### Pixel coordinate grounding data
--- START ---

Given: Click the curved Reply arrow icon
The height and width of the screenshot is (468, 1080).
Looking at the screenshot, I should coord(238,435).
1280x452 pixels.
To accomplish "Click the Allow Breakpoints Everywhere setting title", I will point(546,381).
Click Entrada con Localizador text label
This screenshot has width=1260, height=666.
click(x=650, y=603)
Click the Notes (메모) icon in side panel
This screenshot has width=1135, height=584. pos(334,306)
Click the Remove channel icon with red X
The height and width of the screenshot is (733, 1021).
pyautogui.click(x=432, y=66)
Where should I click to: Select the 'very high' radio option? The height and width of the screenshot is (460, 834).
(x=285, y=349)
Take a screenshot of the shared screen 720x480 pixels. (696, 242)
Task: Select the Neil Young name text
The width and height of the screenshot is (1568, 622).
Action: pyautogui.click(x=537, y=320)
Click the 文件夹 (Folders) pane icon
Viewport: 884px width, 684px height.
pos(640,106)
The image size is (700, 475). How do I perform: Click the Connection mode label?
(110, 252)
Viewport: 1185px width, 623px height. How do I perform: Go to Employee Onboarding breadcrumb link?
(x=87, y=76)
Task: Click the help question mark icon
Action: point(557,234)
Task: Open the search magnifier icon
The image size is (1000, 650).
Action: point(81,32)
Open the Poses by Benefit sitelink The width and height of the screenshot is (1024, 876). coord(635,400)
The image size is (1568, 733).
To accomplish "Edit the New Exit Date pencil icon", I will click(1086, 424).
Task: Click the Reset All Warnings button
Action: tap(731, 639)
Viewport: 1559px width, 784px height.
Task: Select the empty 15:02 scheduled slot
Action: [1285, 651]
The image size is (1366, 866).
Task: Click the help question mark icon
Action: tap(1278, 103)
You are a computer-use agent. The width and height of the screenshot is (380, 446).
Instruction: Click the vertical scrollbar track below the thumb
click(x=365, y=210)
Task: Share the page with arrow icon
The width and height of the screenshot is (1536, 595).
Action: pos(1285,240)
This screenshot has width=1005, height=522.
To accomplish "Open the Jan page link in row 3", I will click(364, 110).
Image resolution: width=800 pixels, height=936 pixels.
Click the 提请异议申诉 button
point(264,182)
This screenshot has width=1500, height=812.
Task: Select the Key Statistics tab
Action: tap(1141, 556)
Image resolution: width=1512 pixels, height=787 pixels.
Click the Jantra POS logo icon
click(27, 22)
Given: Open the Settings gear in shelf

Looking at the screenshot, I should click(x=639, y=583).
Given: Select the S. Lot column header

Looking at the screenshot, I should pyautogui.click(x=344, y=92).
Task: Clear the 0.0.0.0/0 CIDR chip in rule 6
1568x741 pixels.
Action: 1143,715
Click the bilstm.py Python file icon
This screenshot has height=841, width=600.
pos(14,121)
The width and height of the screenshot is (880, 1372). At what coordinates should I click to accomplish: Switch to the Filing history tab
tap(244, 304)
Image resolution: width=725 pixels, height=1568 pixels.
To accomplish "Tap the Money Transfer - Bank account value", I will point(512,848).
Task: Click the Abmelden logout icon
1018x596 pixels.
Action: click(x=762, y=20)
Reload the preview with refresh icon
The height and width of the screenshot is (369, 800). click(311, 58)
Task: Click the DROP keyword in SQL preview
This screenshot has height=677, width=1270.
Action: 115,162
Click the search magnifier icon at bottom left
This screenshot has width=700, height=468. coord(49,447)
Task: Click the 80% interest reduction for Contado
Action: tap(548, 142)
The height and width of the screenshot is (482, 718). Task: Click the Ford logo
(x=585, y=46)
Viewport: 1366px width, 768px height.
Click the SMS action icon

--- END ---

### What is needed
Look above for every line with the word "resolution" and copy it.

### Finished task
Image resolution: width=800 pixels, height=936 pixels.
Image resolution: width=1512 pixels, height=787 pixels.
Image resolution: width=725 pixels, height=1568 pixels.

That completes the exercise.